Now that you’ve filed, do you need to tell your employer to withhold more or less income to pay your 2019 taxes?

Was your refund lower than expected, or did you have an unexpected tax bill when you filed this year? You can take steps today to make sure your federal income tax withholding is on the right track for this year.

Checking your withholding at the beginning of the year helps ensure you don’t have too little or too much withheld from your paychecks throughout the year. This is especially important if you changed your withholding in 2018. A mid-year withholding change in 2018 can have a different full-year impact in 2019. You should also check your withholding any time your personal or financial information changes. Use the Withholding Calculator to help you decide whether you need to change your withholding.

Federal taxes operate on a pay-as-you-go basis. This means that you need to pay most of your tax during the year, as you earn the income.

Paying too much tax throughout the year will result in a refund while not paying enough can lead to a tax bill, penalties and interest when you file.

One way to avoid owing a balance is to correctly calculate and adjust how much tax you should have withheld from your wages. Use the Withholding Calculator to help you decide whether you need to change your withholding.

Another option is to consider making quarterly estimated tax payments. Those who don’t pay taxes through withholding, or don’t pay enough tax that way, may still use the Withholding Calculator to determine if they have to pay estimated tax quarterly during the year to the IRS. Those who are self-employed generally pay tax this way. See Form 1040-ES, Estimated Taxes for Individuals,

Changes to the standard deduction

Major tax reform that affects individuals — including changes to the standard deduction — was enacted in December 2017. This means that many people will no longer itemize their deductions and will have a simpler time filing their taxes.

The standard deduction is a dollar amount that reduces the amount of income on which you are taxed and varies according to your filing status. Most people have the choice of either taking a standard deduction or itemizing. If you qualify for the standard deduction and your standard deduction is more than your total itemized deductions, you should claim the standard deduction in most cases. This means you won’t need to file a Schedule A (Form 1040), Itemized Deductions, with your tax return.

The standard deduction for each filing status is:

• Single $12,000 (up from $6,350 in 2017)

• Married filing jointly, Qualifying widow(er) $24,000 (up from $12,700 in 2017)

• Married filing separately $12,000 (up from $6,350 in 2017)

• Head of household $18,000 (up from $9,350 in 2017)

The amounts are higher if you or your spouse are blind or over age 65.

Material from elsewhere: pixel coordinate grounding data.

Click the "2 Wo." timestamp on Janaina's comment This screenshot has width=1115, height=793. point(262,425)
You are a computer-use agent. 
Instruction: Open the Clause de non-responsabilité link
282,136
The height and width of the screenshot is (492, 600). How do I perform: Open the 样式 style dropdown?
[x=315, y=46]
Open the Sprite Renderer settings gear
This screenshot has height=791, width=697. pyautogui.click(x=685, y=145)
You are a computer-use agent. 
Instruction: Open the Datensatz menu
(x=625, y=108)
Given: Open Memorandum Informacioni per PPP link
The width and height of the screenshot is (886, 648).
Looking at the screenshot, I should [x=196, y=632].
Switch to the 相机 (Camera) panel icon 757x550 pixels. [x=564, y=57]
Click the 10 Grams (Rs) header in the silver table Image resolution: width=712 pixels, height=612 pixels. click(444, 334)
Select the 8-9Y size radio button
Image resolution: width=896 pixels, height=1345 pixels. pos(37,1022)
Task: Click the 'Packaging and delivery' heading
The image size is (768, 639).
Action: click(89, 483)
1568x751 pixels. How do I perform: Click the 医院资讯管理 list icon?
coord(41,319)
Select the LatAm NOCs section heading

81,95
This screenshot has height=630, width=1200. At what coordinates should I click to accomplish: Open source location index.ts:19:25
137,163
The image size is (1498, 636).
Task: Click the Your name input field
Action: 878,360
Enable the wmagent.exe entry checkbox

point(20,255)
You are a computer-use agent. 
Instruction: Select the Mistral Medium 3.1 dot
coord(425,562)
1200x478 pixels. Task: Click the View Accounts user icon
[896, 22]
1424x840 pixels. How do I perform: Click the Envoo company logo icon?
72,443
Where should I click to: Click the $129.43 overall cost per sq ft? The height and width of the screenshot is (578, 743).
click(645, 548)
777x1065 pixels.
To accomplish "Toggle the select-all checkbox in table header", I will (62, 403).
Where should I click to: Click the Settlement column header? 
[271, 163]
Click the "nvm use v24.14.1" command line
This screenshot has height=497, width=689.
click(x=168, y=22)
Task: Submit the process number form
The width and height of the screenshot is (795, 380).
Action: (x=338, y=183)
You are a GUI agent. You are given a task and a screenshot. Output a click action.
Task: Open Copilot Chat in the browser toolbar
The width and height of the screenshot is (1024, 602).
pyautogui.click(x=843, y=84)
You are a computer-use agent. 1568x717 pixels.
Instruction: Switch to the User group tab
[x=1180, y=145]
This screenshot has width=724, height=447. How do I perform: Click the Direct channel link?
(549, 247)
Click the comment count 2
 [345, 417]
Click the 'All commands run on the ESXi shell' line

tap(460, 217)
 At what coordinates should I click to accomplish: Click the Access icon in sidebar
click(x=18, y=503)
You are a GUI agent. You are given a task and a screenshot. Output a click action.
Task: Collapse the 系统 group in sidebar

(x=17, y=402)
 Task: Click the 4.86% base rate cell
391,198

Tax reform changed several itemized deductions

Major tax reform that affects both individuals and businesses was enacted in December 2017. It’s commonly referred to as tax reform.

IRS Publication 5307, Tax Reform Basics for Individuals and Families, is a key resource to understanding the impact of the tax reform on deductions.

If you formerly itemized on Schedule A, Itemized Deductions, you may now find it more beneficial to take the standard deduction. In addition to nearly doubling the standard deductions, tax reform changed several itemized deductions that can be claimed. These include:

The total itemized deductions are no longer limited if the adjusted gross income is over a certain amount.

• The combined, total deduction for state and local income, sales, and property taxes is limited to $10,000 ($5,000 if married filing separately).

• The deduction for mortgage interest is limited to interest paid on the portion of a loan secured by the main home or second home used to buy, build, or substantially improve that home (qualifying debt).

• Most miscellaneous itemized deductions are no longer allowed. These include unreimbursed employee expenses (such as business-related meals, entertainment and travel expenses, etc.), tax preparation fees, union dues and many other expenses.

• The limit on charitable contributions of cash has increased to 60 percent of the adjusted gross income.

• Eligible medical and dental expenses that exceed 7.5 percent of the 2018 adjusted gross income are deductible.

• “Seat license” or other fees paid in exchange for the right to buy seating at college athletic events are no longer deductible.

• Net personal casualty and theft losses are deductible only to the extent they’re attributable to a federally declared disaster.